*WHAT TO DO*
Copy out the material from the line containing "The image size" through the line containing "click(71, 85)", renaming "chevron" to "arrow" and keeping everything else the same. Omit the pictures.

*MATERIAL FOR THE TASK*
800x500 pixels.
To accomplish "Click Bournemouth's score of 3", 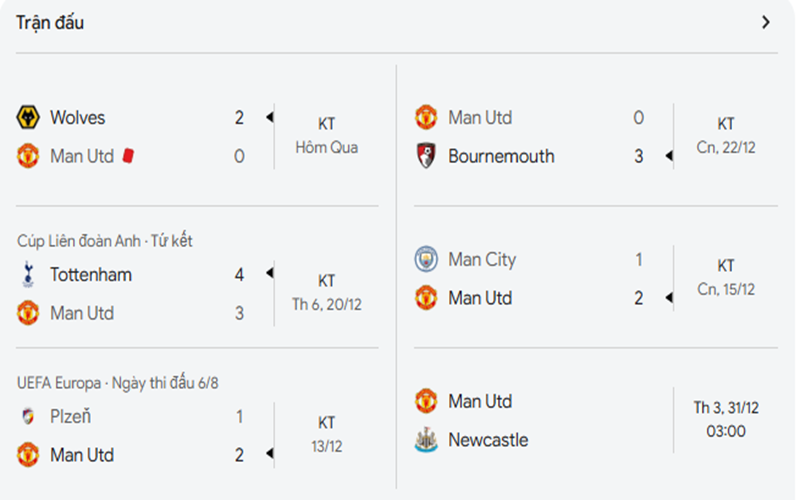I will coord(639,156).
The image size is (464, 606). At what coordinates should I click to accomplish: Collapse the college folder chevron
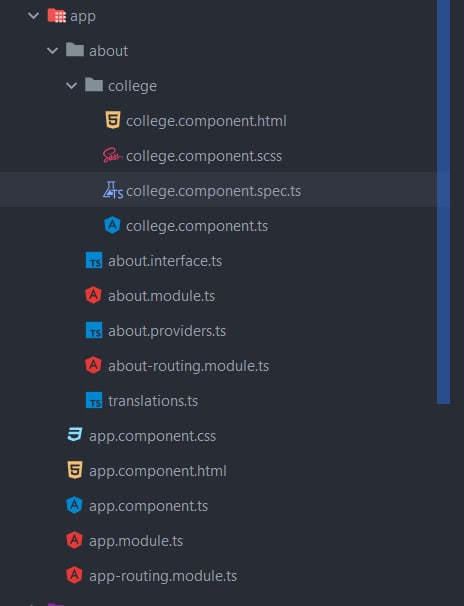click(71, 85)
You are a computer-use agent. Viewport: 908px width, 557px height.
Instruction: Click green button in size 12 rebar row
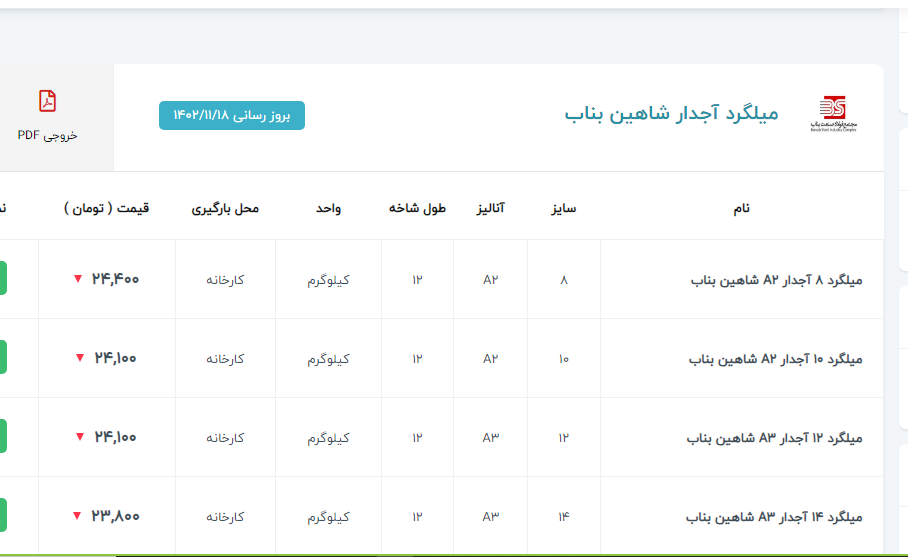click(x=3, y=436)
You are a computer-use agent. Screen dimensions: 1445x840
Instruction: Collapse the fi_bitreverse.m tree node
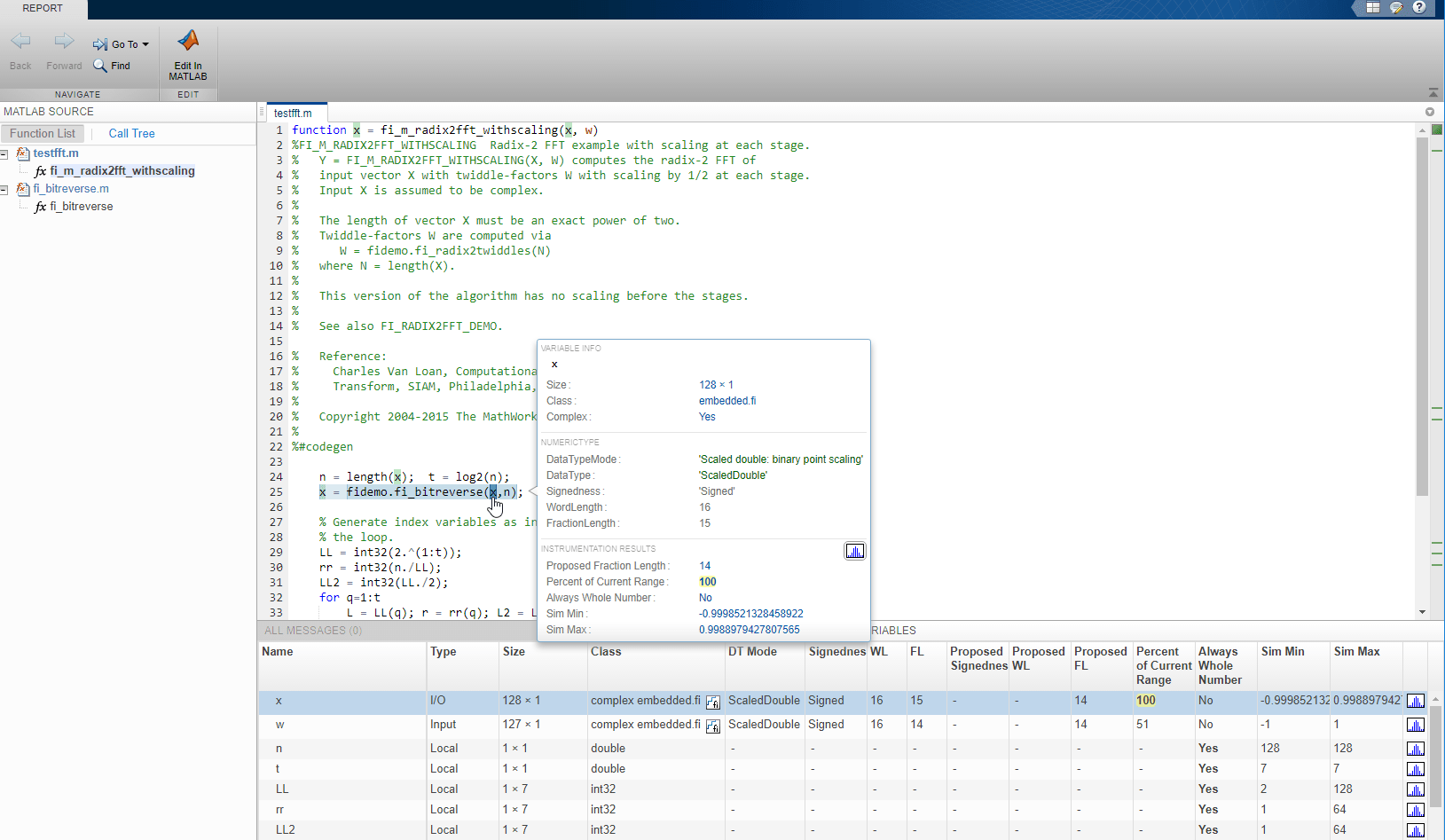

*WRITTEN REPLY*
The image size is (464, 606). At what coordinates should I click to accomplish: Collapse the college folder arrow
click(71, 85)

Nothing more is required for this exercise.